Our test is structured to get to that answer. With the rifles, we spend most of the first couple of days of our weeklong evaluation shooting them off the bench. This helps us gather baseline data on accuracy and allows us to make note of any significant issues with basic functions, like loading, feeding, action smoothness, extraction, ejection, and trigger pull. Our standard of multiple 5-shot groups in succession stresses the rifles and reveals which rifles can, literally, take the heat. Our accuracy scores are based on the average of the 10 best 5-shot groups measured, which is a fair representation of what a gun is capable of doing. While critical, this is only a small portion of the equation that goes into the grades you see presented in the charts.
Once away from the bench, we put the rifles through a series of drills to see how they’ll handle real-world hunting and shooting conditions. We ring a lot of steel at our home range in Bozeman, Mont., as we shoot the rifles offhand, kneeling, sitting, and prone, either unsupported or with field-expedient rests. We also try to induce malfunctions by awkwardly cycling the actions, attempting to load more rounds than the magazines are designed to hold, tossing single rounds into the chamber at different angles to see if they feed, and performing other nefarious drills.
With the shotguns, we spend nearly all of our time shooting clays—though our goal isn’t to run 25 straight on the skeet field. Instead, we handle the shotguns in various ways to test their balance, pointing characteristics, and ergonomics. We’ll shoot some clays with a high gun, but mostly we’re shooting from a low-ready position, with the clays coming at random intervals to more accurately represent the flight of wild birds.
Finally, we put a premium on both the versatility of these firearms and their value. We favor guns that can do more than one task, and we’re especially fond of guns that yield a lot of performance for the price.
Our top overall-scoring shotgun and rifle get the Editor’s Choice award, while the best value is deemed our Great Buy.

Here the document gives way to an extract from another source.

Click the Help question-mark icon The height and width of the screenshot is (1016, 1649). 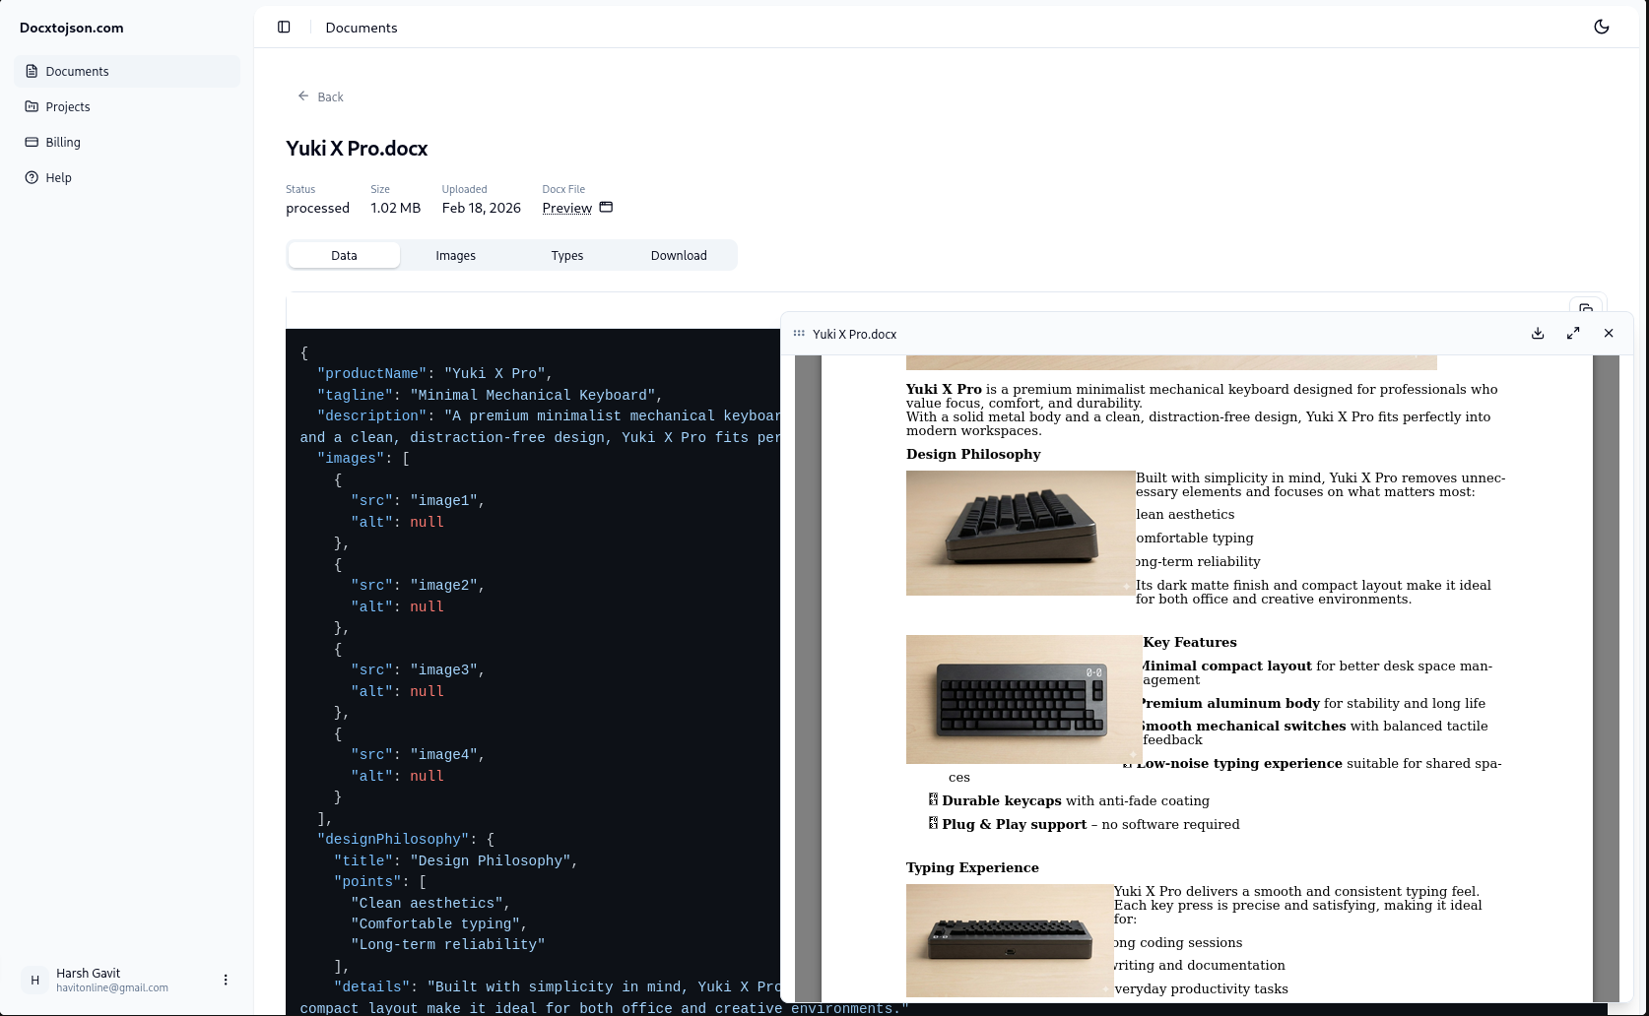tap(33, 177)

Our gang of trigger pullers consisted of four shooters this year. From left are Mark Copenhaver, a mule deer fanatic who lives in Helena, Montana; John B. Snow, the test team captain and shooting editor for both Outdoor Life and Field & Stream; Alex Robinson, Outdoor Life‘s executive editor based in Minnesota; and Dave Hurteau, executive editor for Field & Stream, who lives in Upstate New York.